Semarang, IDN Times – Dua mantan Sekretaris Daerah (Sekda) Kabupaten Klaten, Jaka Sawaldi dan Jajang Prihono, resmi dijatuhi hukuman dua tahun penjara oleh Pengadilan Tipikor Semarang, Rabu (15/4/2026). Keduanya dinyatakan bersalah atas kasus korupsi pengelolaan Plaza Klaten yang merugikan daerah hingga miliaran rupiah.
Hakim Ketua Rommel Franciskus Tampubolon dalam amar putusannya menyatakan kedua terdakwa terbukti melanggar Pasal 603 UU No. 1 Tahun 2023 tentang KUHP. Meski divonis dua tahun, hukuman ini tergolong lebih ringan dibandingkan tuntutan Jaksa Penuntut Umum (JPU) yang sebelumnya meminta hukuman 5 tahun penjara.
Selain hukuman badan, hakim juga menjatuhkan denda Rp50 juta serta kewajiban membayar uang pengganti masing-masing sebesar Rp1 juta kepada dua mantan petinggi birokrasi Klaten tersebut.
Skandal ini bermula saat PT Matahari Makmur Sejahtera (MMS) mengajukan pengelolaan Plaza Klaten—salah satu aset paling strategis milik Pemkab Klaten—pada tahun 2020. Jaka Sawaldi (Sekda 2016-2021) dan Jajang Prihono (Sekda 2022-2025) diduga menyetujui permohonan tersebut tanpa melalui proses lelang yang semestinya.
Akibat "jalur belakang" ini, negara (dalam hal ini Pemkab Klaten) mengalami kerugian sebesar Rp1,8 miliar. Angka tersebut merupakan selisih pendapatan sewa yang dikantongi pihak swasta, namun tidak disetorkan secara penuh ke kas daerah.
Ada poin menarik dalam pertimbangan hakim. Hakim menyatakan bahwa dakwaan mengenai penerimaan uang sebesar Rp310 juta oleh Jaka Sawaldi dari Direktur PT MMS tidak terbukti di persidangan.
"Dalam hal terdakwa menerima uang di ruang Sekda, penuntut umum tidak dapat membuktikan," ujar hakim dalam persidangan. Artinya, vonis ini murni didasarkan pada penyalahgunaan wewenang dalam prosedur penyewaan aset, bukan karena tindak pidana suap.

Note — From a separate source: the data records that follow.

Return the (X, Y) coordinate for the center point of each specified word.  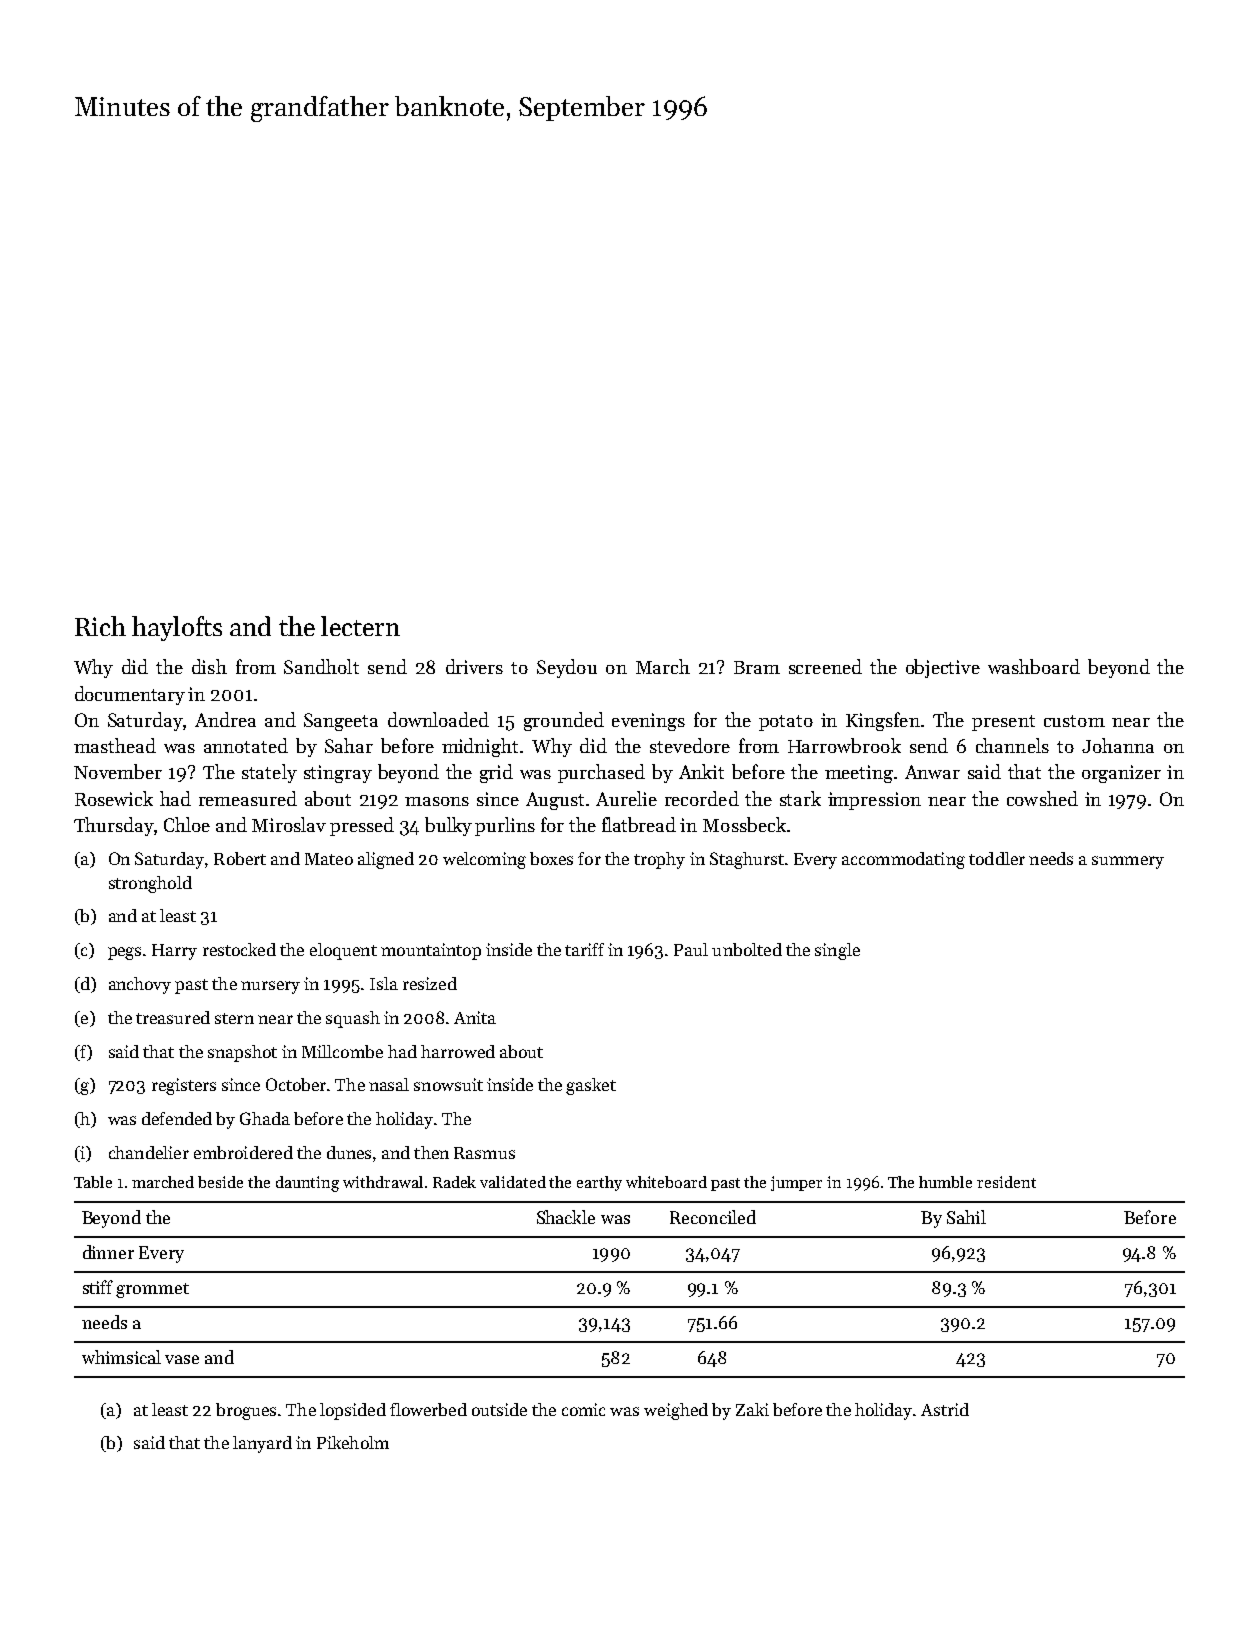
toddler (997, 858)
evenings (648, 722)
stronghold (150, 884)
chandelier (149, 1152)
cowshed (1042, 798)
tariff (584, 949)
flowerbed (428, 1409)
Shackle (566, 1217)
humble (945, 1182)
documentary (130, 695)
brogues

Meski vonis sudah dijatuhkan, kasus ini belum sepenuhnya inkracht atau berkekuatan hukum tetap. Baik pihak Jaka dan Jajang maupun Jaksa Penuntut Umum menyatakan masih pikir-pikir untuk mengambil langkah hukum selanjutnya atau banding.
Bagi warga Klaten, kasus ini menjadi pengingat pentingnya transparansi dalam pengelolaan aset daerah agar potensi pendapatan untuk pembangunan Klaten tidak bocor ke kantong pihak yang tidak bertanggung jawab.